- **What you will do**
In the entries below, locate the line with "Task: Apply the air conditioning facet filter", then give again that line and all lines after it, exactly, with pictures omitted.

Collected data entries:
________

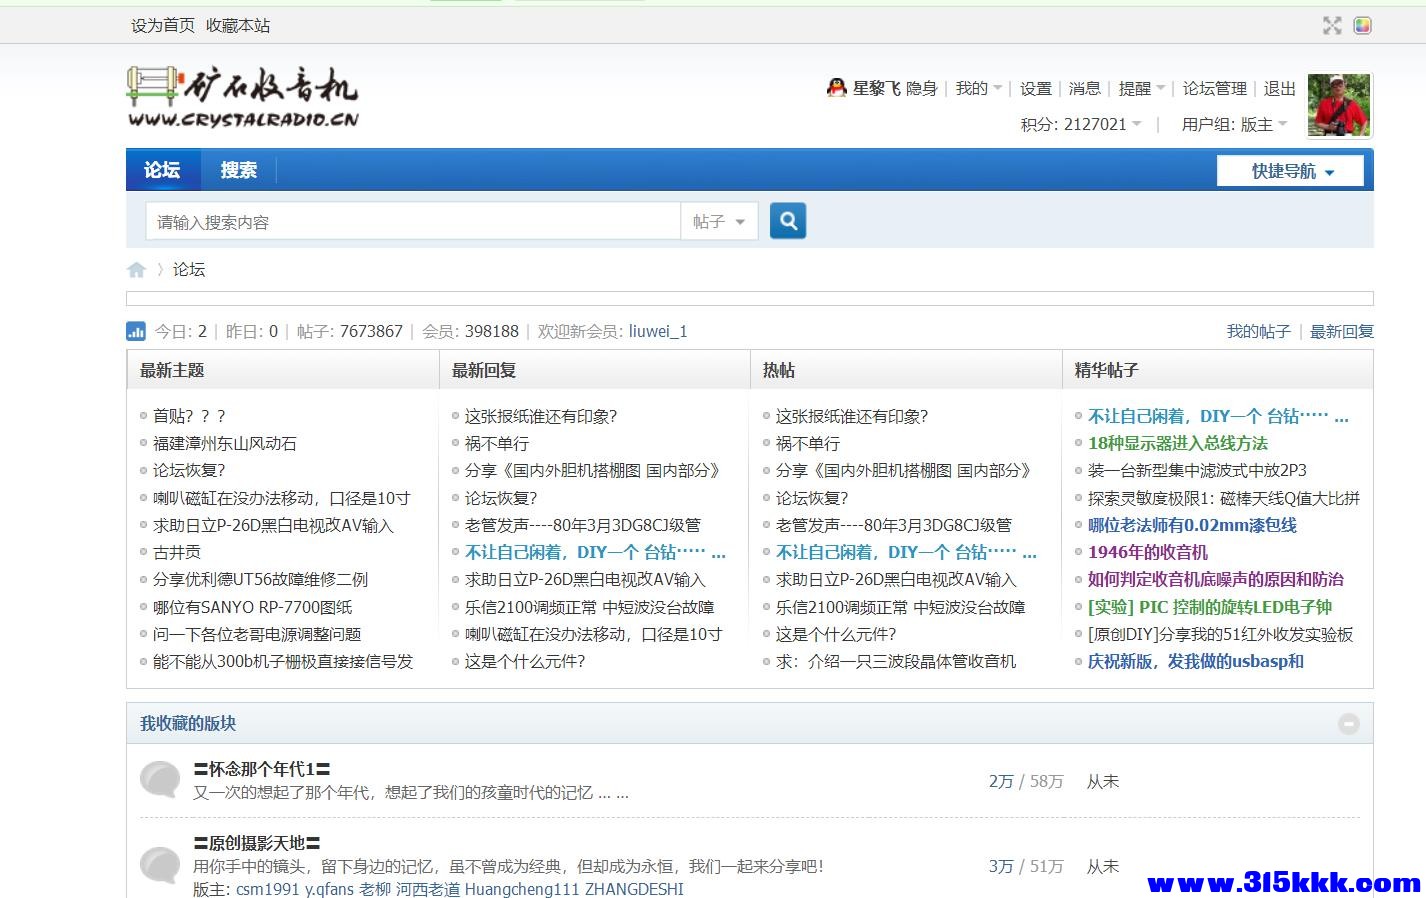The height and width of the screenshot is (898, 1426).
Task: Expand the 快捷导航 quick navigation menu
Action: pos(1290,170)
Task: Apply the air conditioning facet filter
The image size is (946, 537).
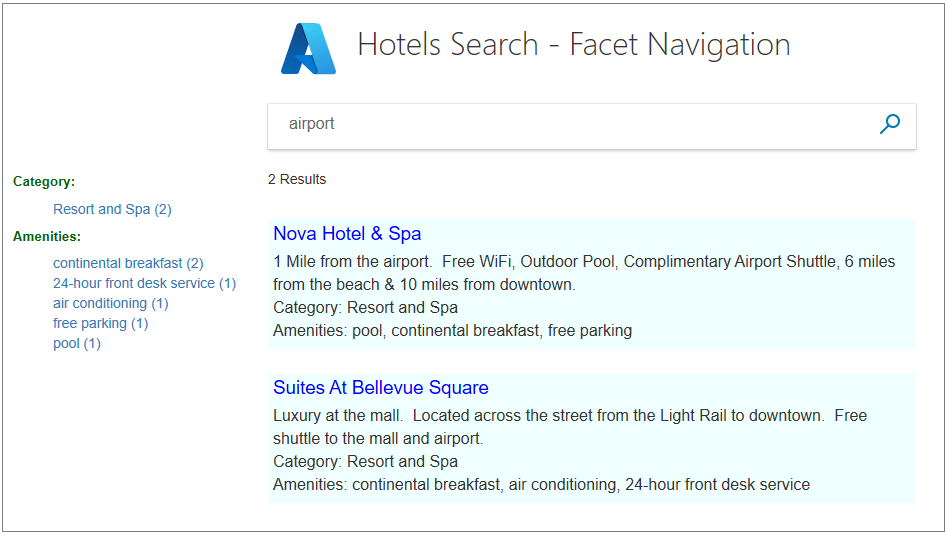Action: [x=110, y=303]
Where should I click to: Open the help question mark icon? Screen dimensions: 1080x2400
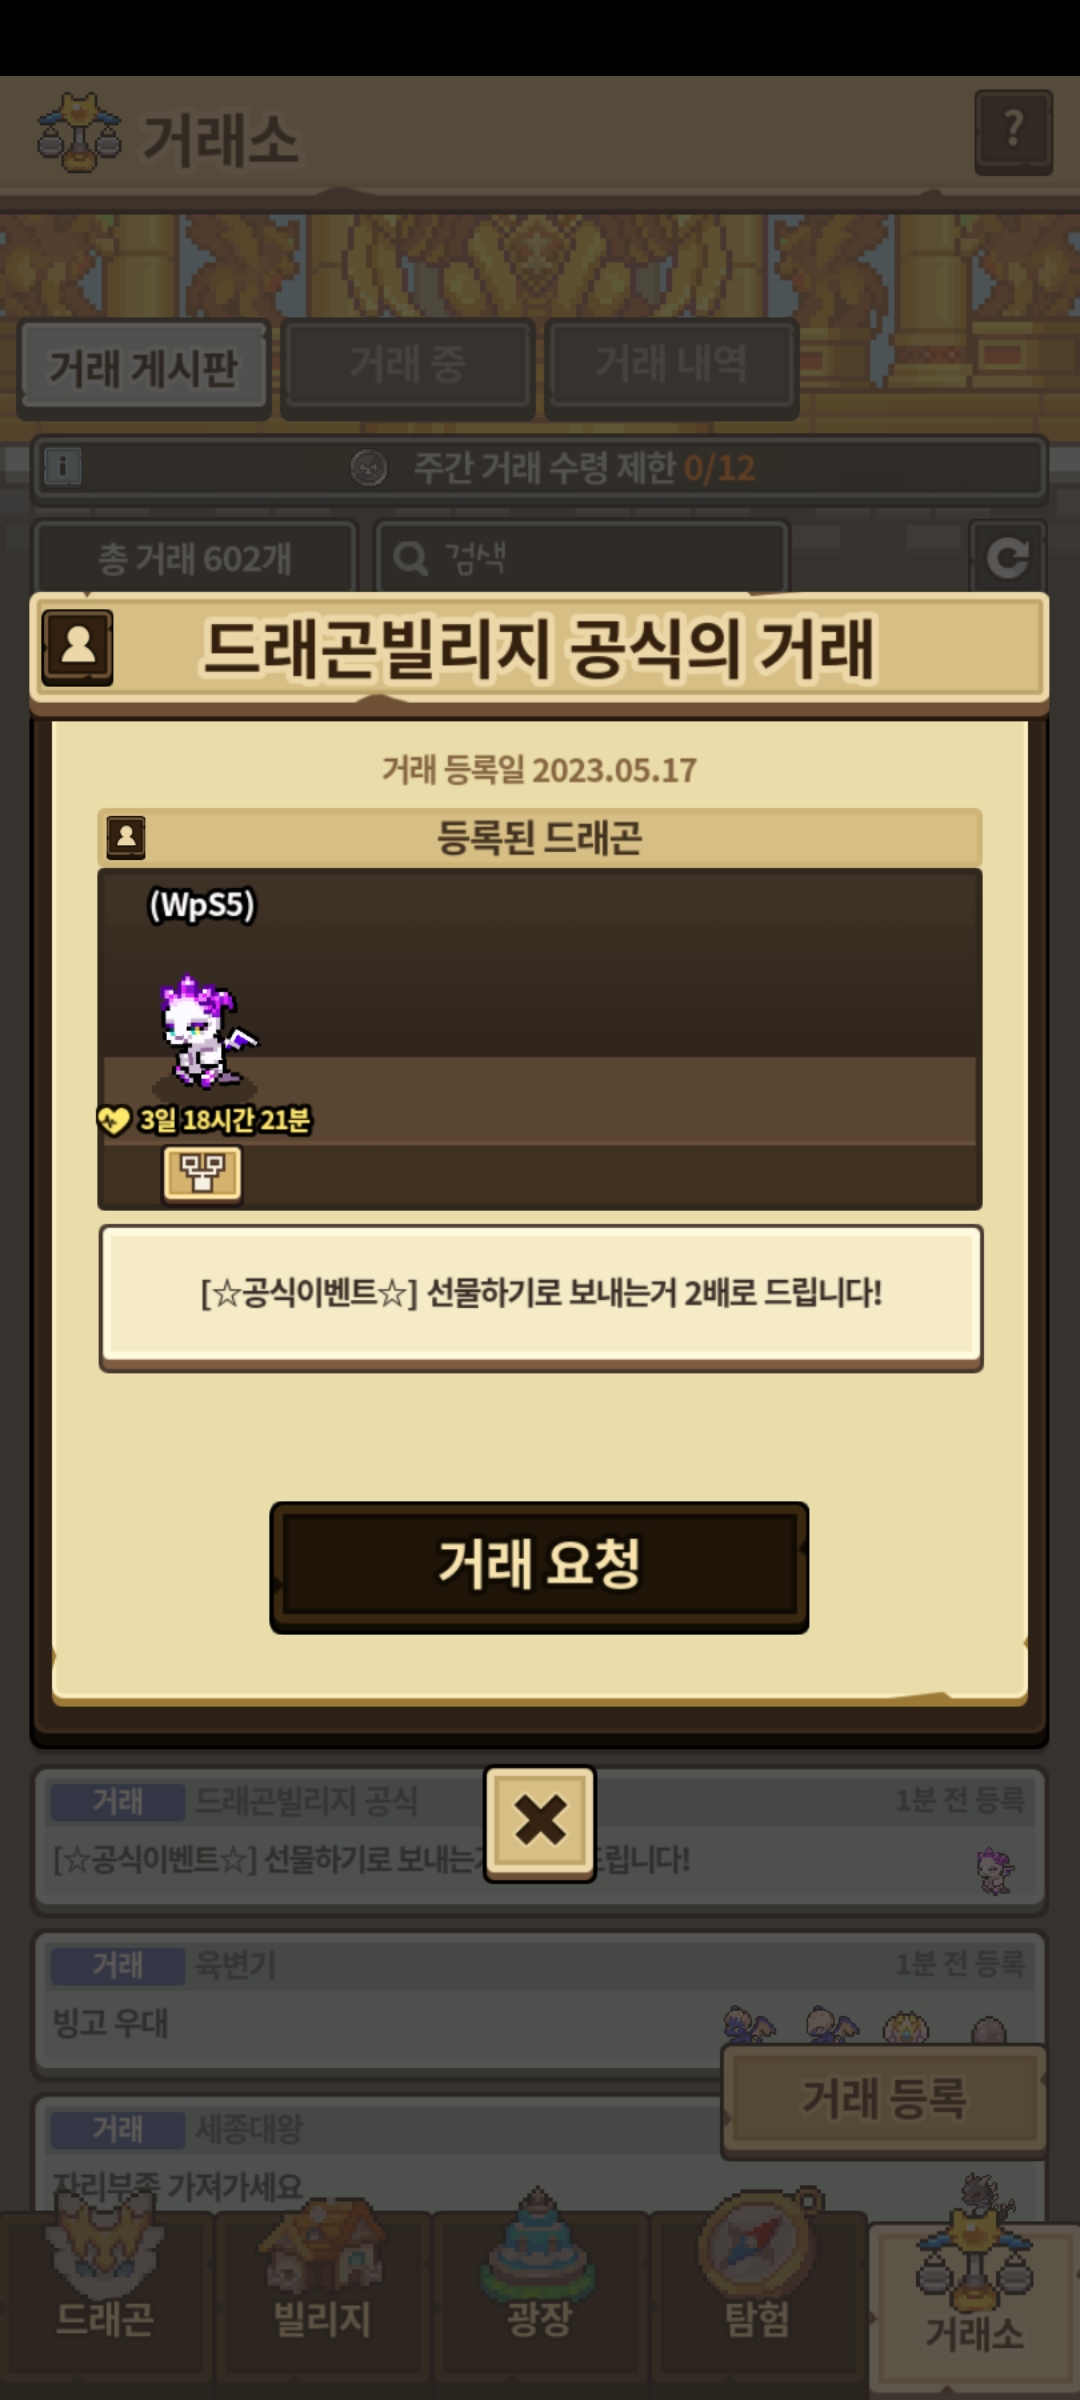1013,131
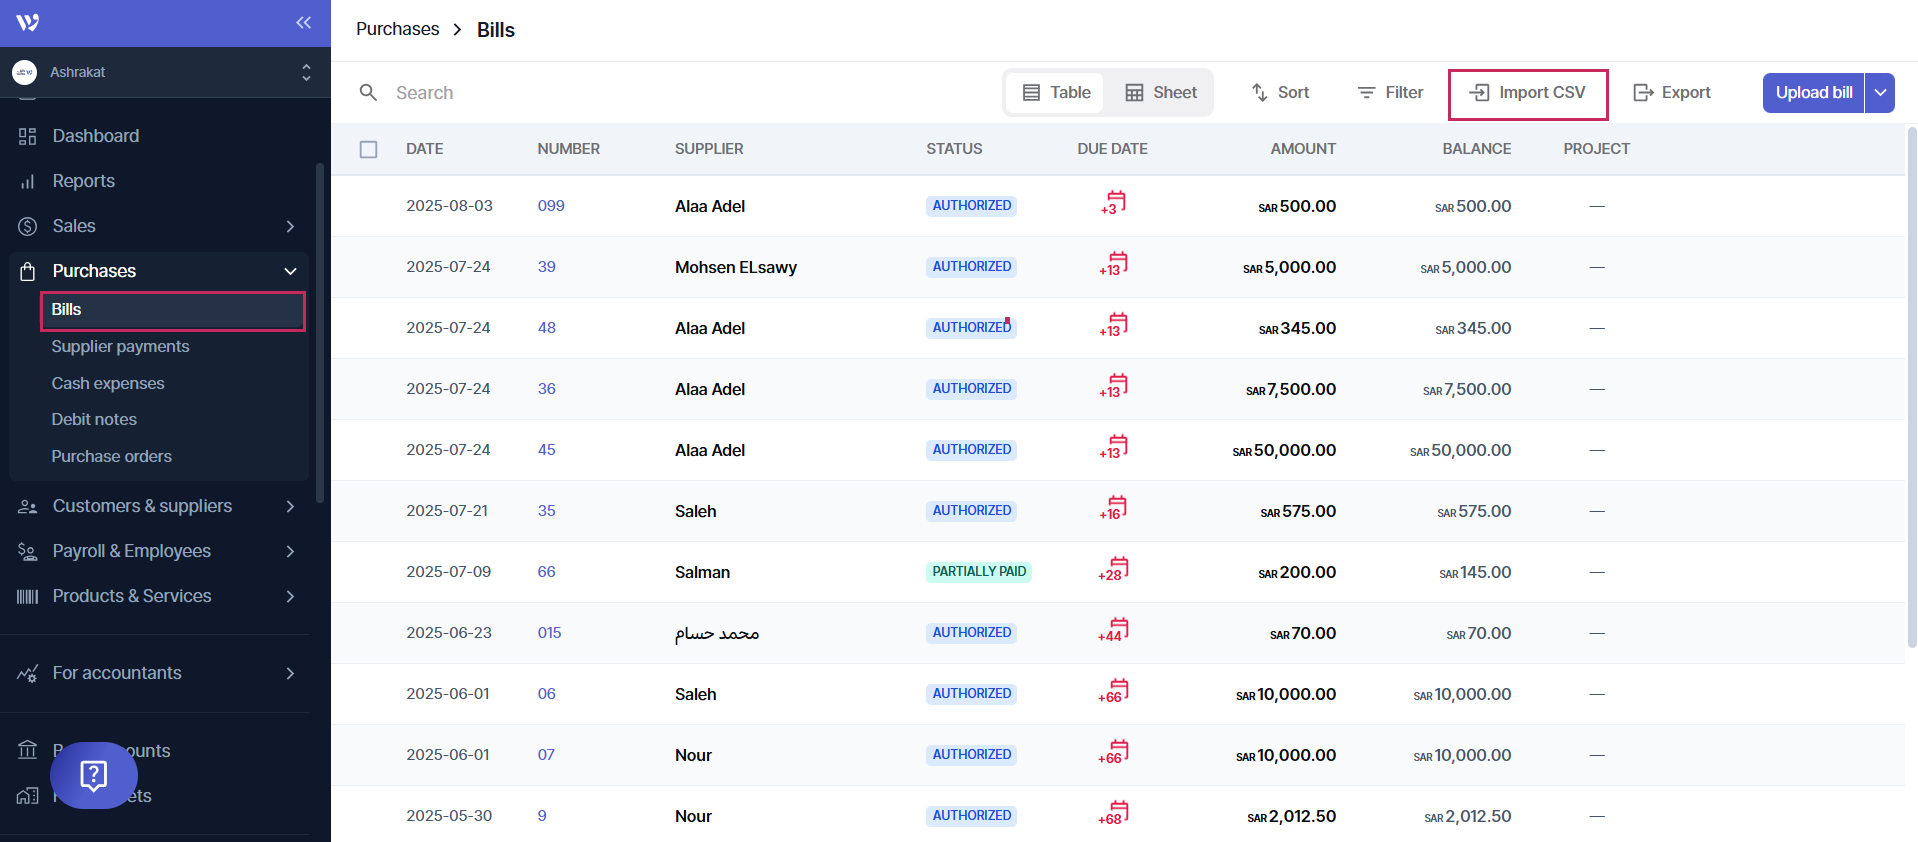1918x842 pixels.
Task: Click the help question mark bubble
Action: click(x=94, y=775)
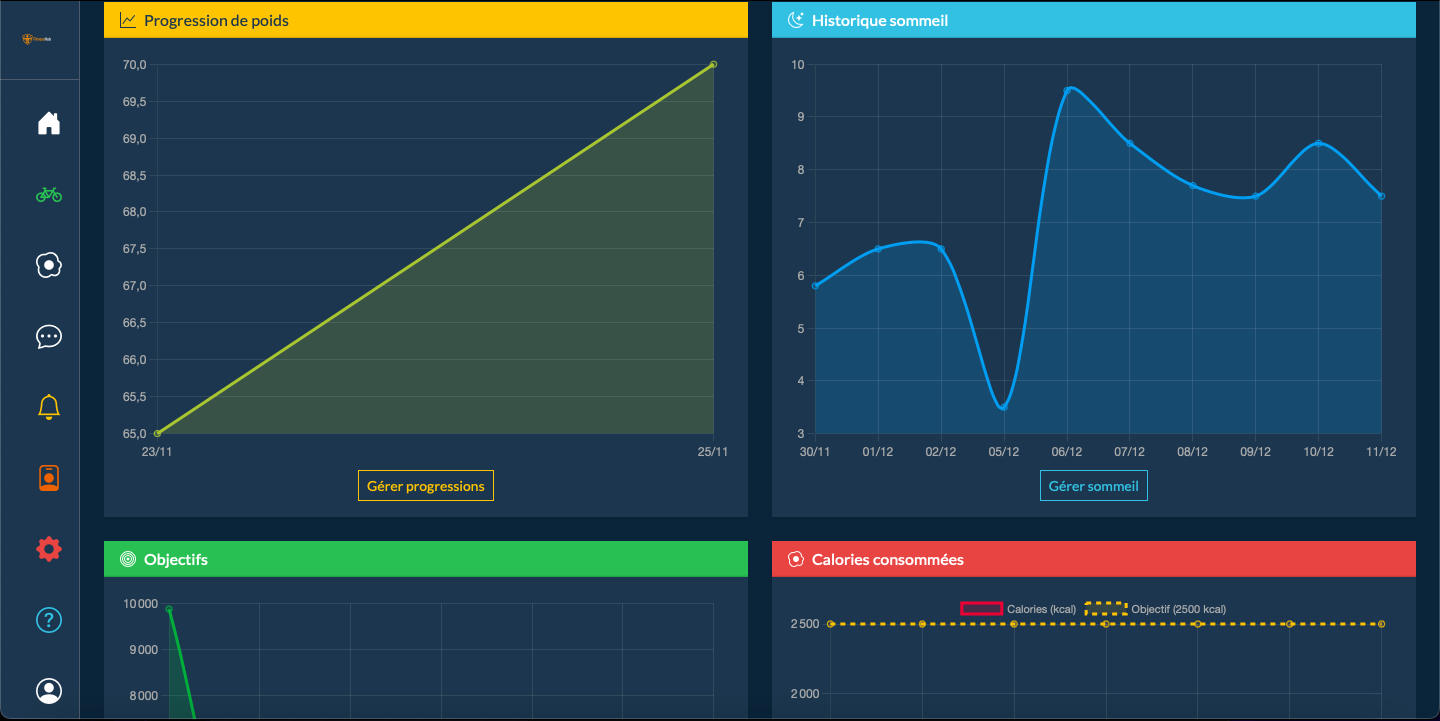Select the 10 000 starting point on Objectifs chart

[x=168, y=607]
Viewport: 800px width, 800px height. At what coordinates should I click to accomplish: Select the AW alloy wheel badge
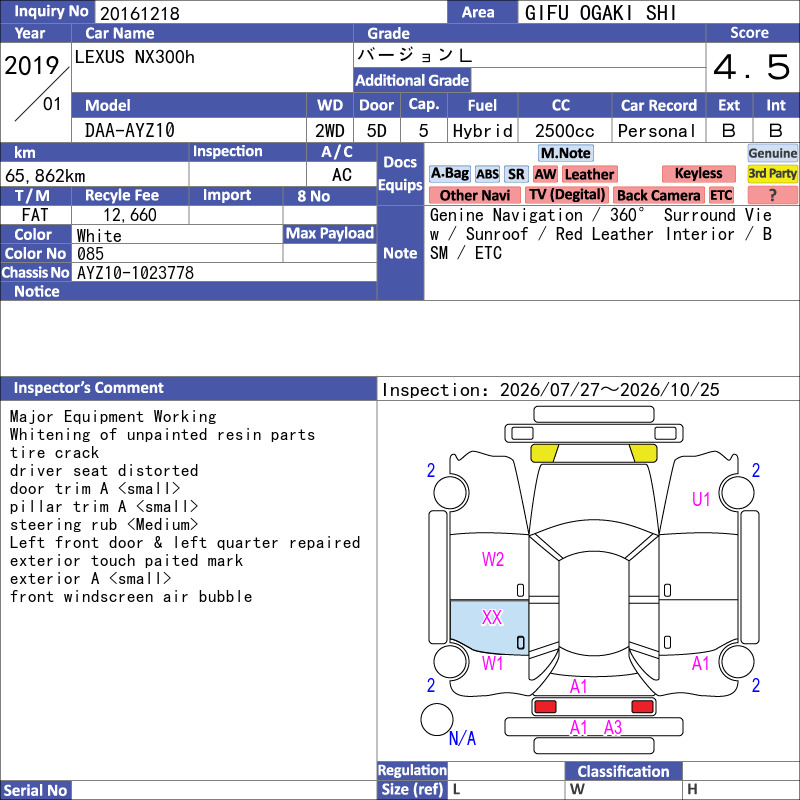click(545, 174)
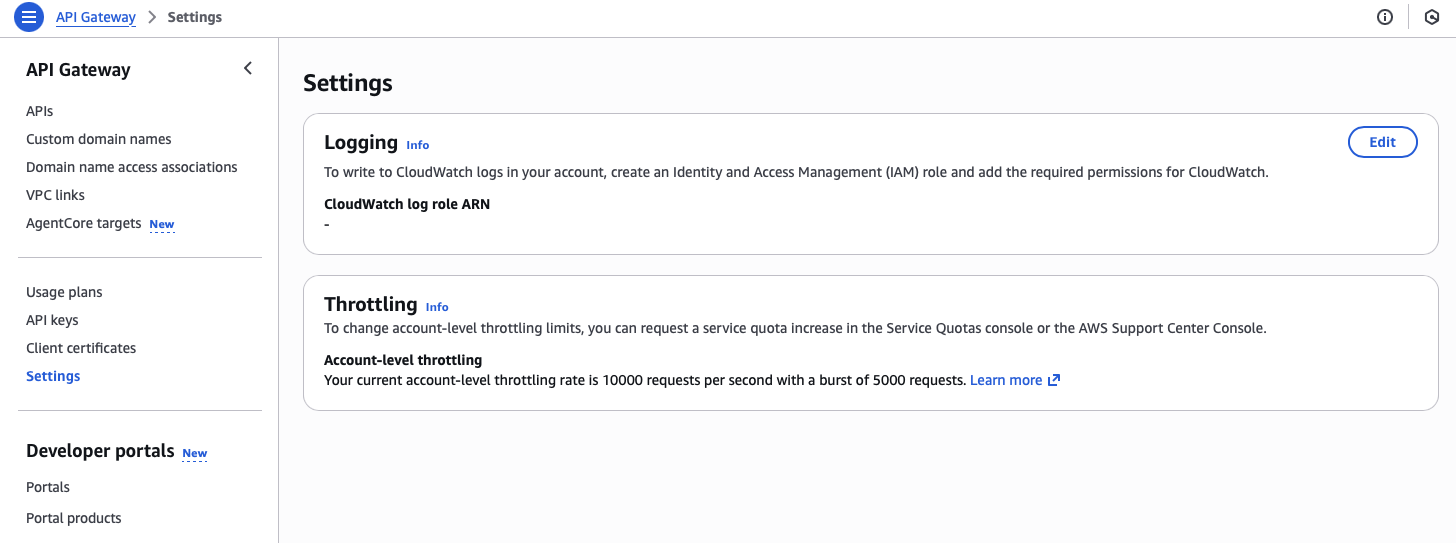Go to APIs in the sidebar
1456x543 pixels.
click(40, 111)
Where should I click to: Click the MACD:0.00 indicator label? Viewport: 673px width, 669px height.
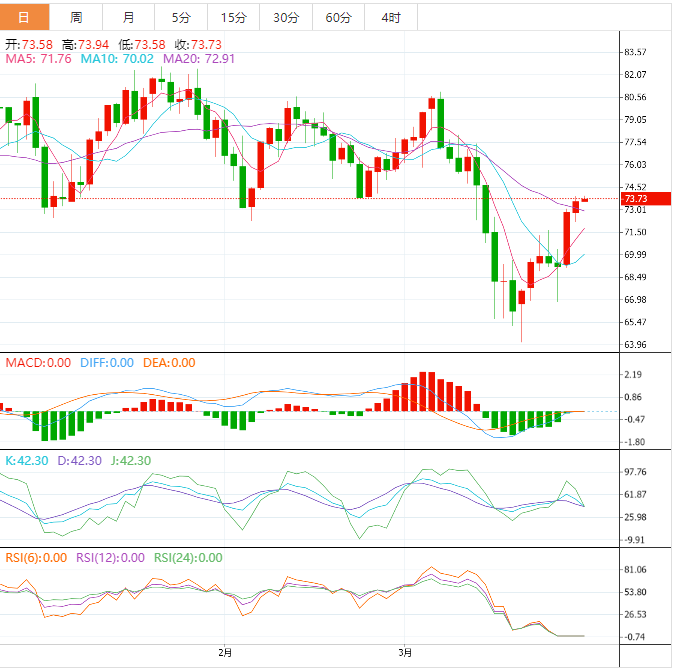38,363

________

- **Solution to the problem**
Task: Apply the air conditioning facet filter
The image size is (946, 537).
Action: [x=110, y=303]
Where should I click to: Open the help question mark icon? Screen dimensions: 1080x2400
1013,131
1918x842 pixels.
Task: Click the help question mark bubble
Action: click(x=94, y=775)
Select the 10 000 starting point on Objectifs chart

[x=168, y=607]
Viewport: 800px width, 800px height. At what coordinates should I click to accomplish: Select the AW alloy wheel badge
click(545, 174)
Go to APIs in the sidebar
1456x543 pixels.
click(40, 111)
Where should I click to: Click the MACD:0.00 indicator label? Viewport: 673px width, 669px height.
38,363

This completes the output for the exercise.